Mom wipes at her damp cheeks, her dark gaze bloodshot and frantic. She reaches a shaking hand to her mouth where she stifles a moan.
“I’m sorry, Mom,” I whisper, my heart lurching. I wish I didn’t have to do this to her. I wish there was another way, but I don’t see one that doesn’t further hurt the people around me.
“I’ll let you go,” she says, her voice stronger than it was seconds ago. “You can go.”
My stomach flutters in anticipation, afraid to hope. “I can go?”
She nods. “I’ll let you go to the awards. If Grayson can take you, I’ll find the money. We’ll find a way.”
“I can use what’s in my savings to pay for the trip, Mom. You won’t have to worry about a thing. I won’t burden you with this.” Or anything else any longer.

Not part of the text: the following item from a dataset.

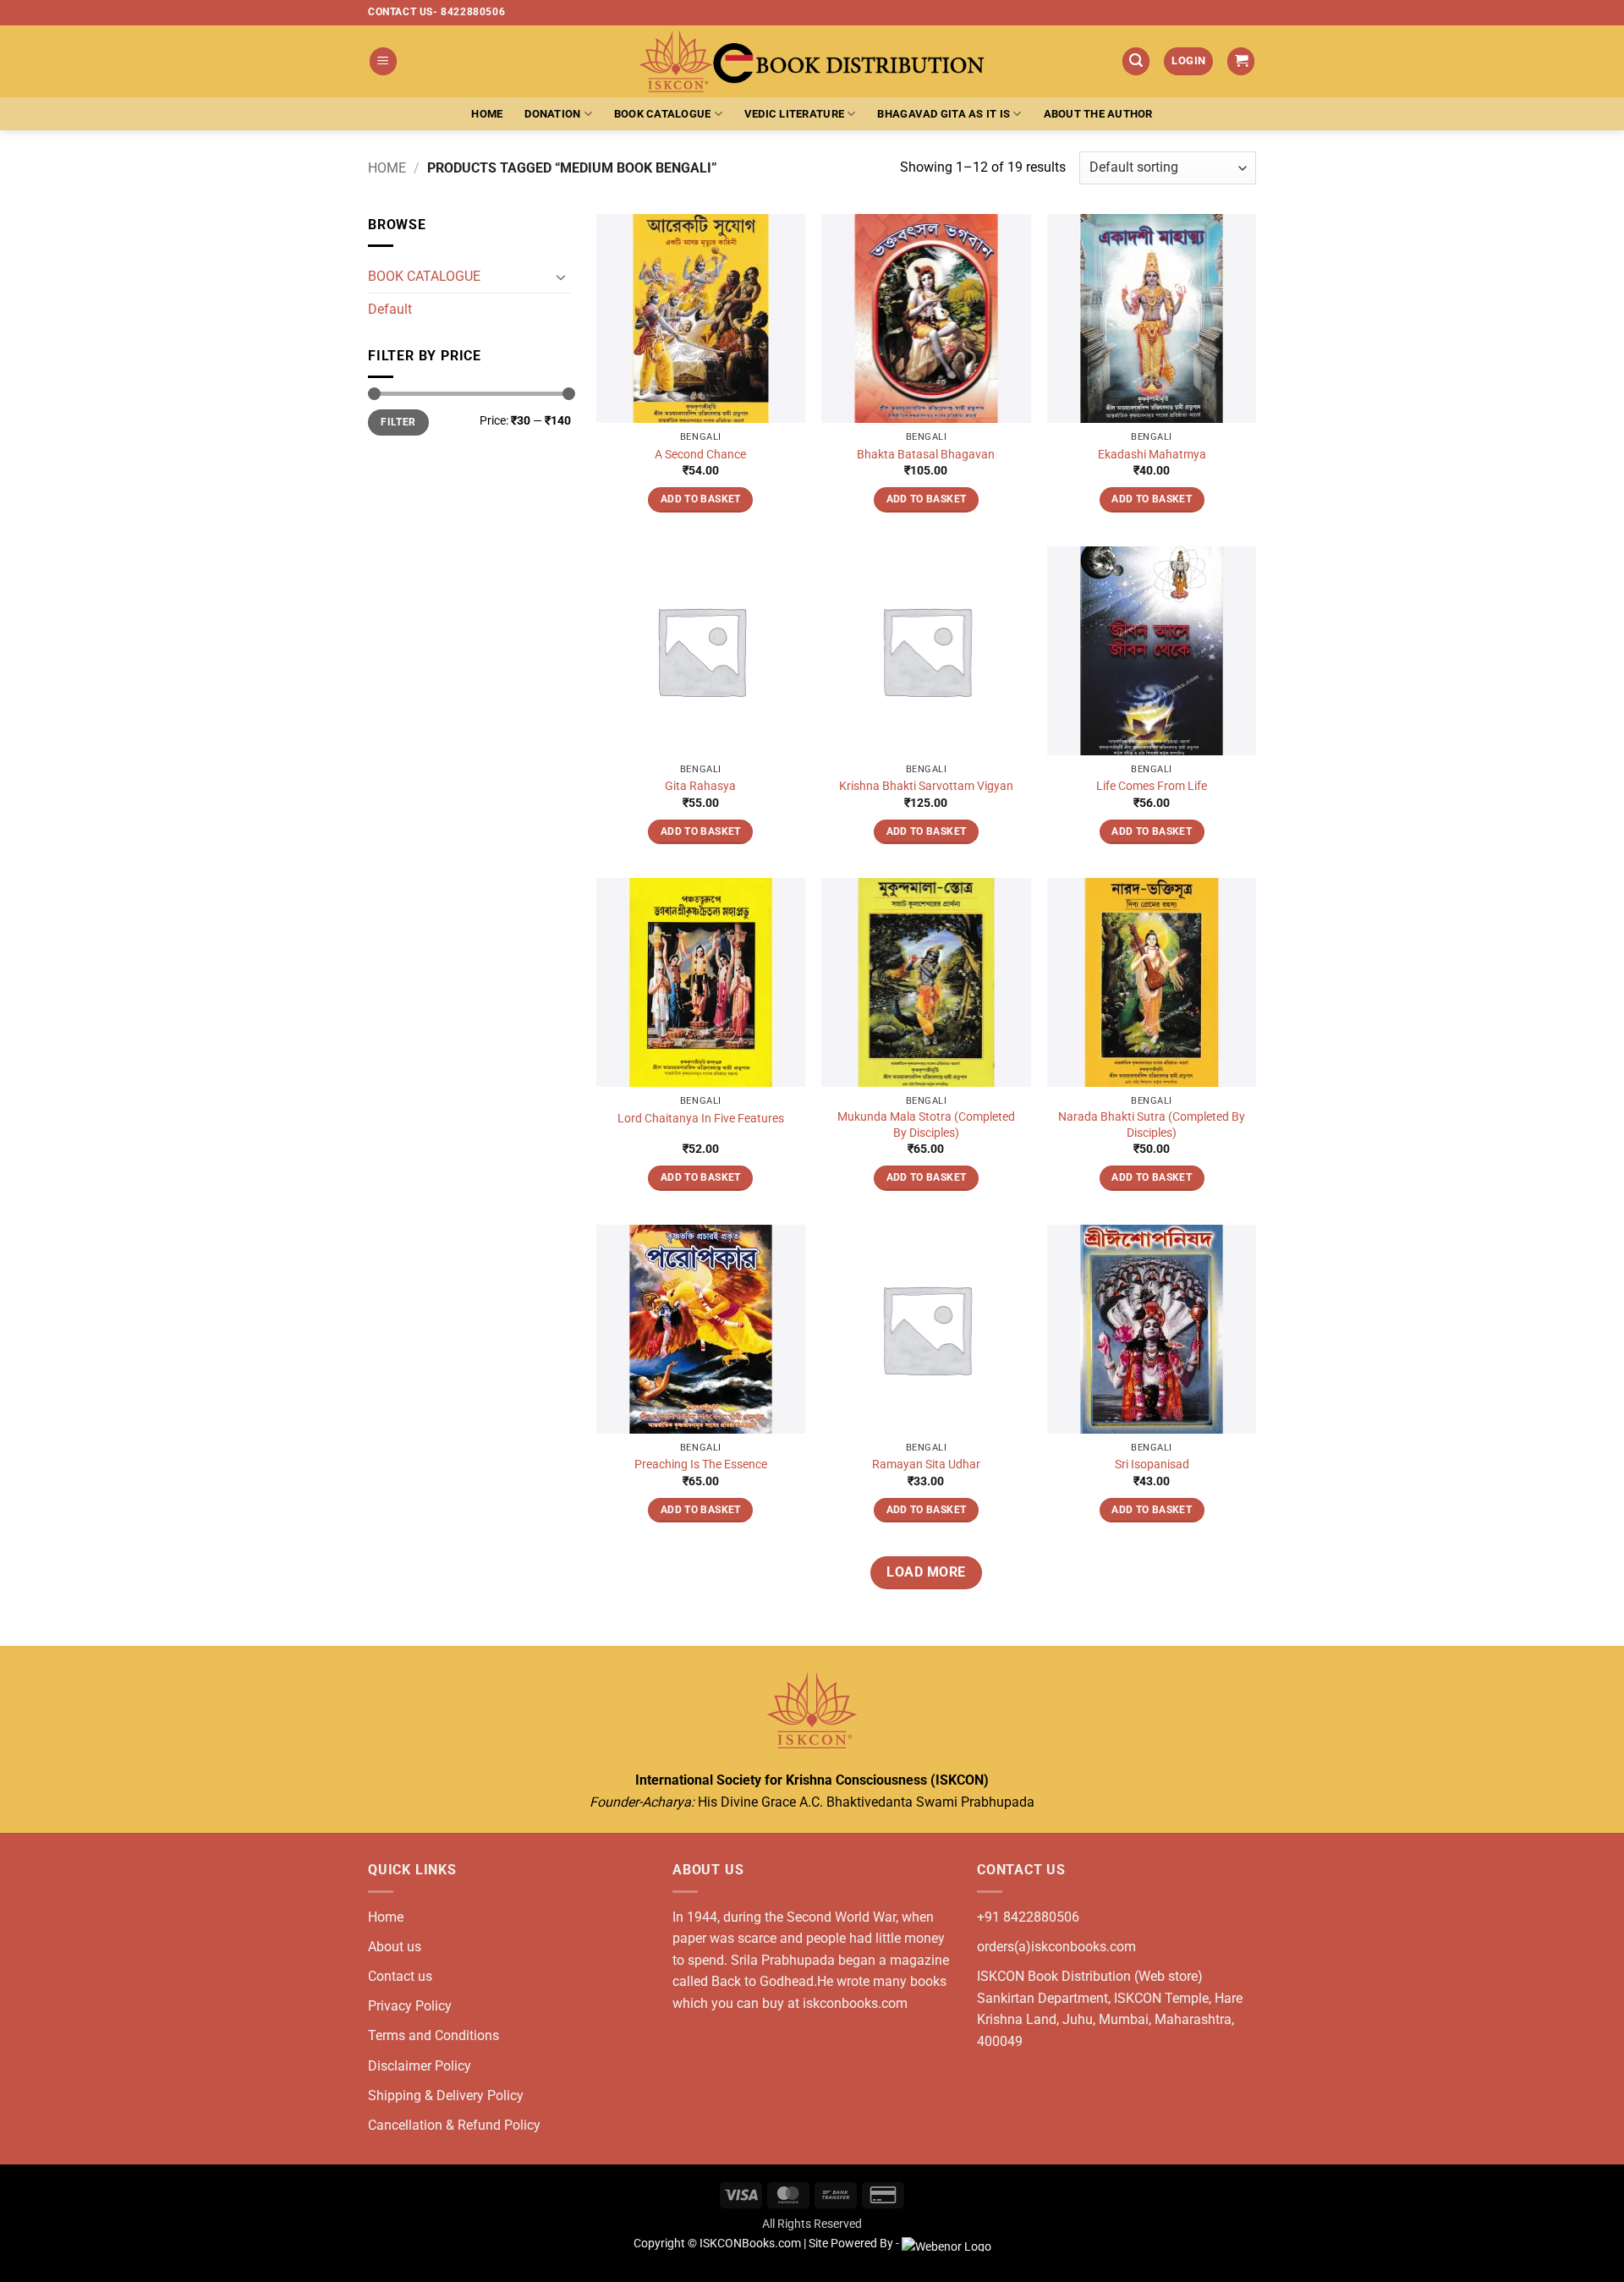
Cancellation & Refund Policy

Grief flickers in her eyes. “That’s supposed to be for college.”
“I won’t be needing it.”
College is a distant dream I won’t be achieving, and though I feel the familiar swell of grief at the prospect of using the money on myself instead of giving it to my mother, I know she’ll never take it.
Standing, I reach across the table and pull her into my arms and whisper, “Thank you.”
Chapter thirty-one
GRAYSON
The second I pullinto the driveway at Ryleigh’s, I can sense something’s off.
The door opens, and her mother fills the entryway, waiting for me as I walk the short distance between my car and the house.
My heart pounds harder the closer I get, afraid of what she might tell me. I jingle my car keys in my hands, in need of something to do as I stop in front of her.
Her gaze darts nervously. “Ryleigh’s in the shower, so I better make this quick.”